Data penentuan lokasi kata dan elemen:
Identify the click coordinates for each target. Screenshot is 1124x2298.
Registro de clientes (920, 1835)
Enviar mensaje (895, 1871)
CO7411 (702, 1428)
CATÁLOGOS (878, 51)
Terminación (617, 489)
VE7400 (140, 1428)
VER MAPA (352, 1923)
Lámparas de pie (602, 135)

## Tugas yang Dikerjakan
Tulis ulang semua entri di atas dengan mengganti "Lámparas de pie" menjadi "Lámparas de mesa", tanpa mengubah bagian lain.

## Jawaban Berikut
Identify the click coordinates for each target. Screenshot is 1124x2298.
Registro de clientes (920, 1835)
Enviar mensaje (895, 1871)
CO7411 (702, 1428)
CATÁLOGOS (878, 51)
Terminación (617, 489)
VE7400 (140, 1428)
VER MAPA (352, 1923)
Lámparas de mesa (602, 135)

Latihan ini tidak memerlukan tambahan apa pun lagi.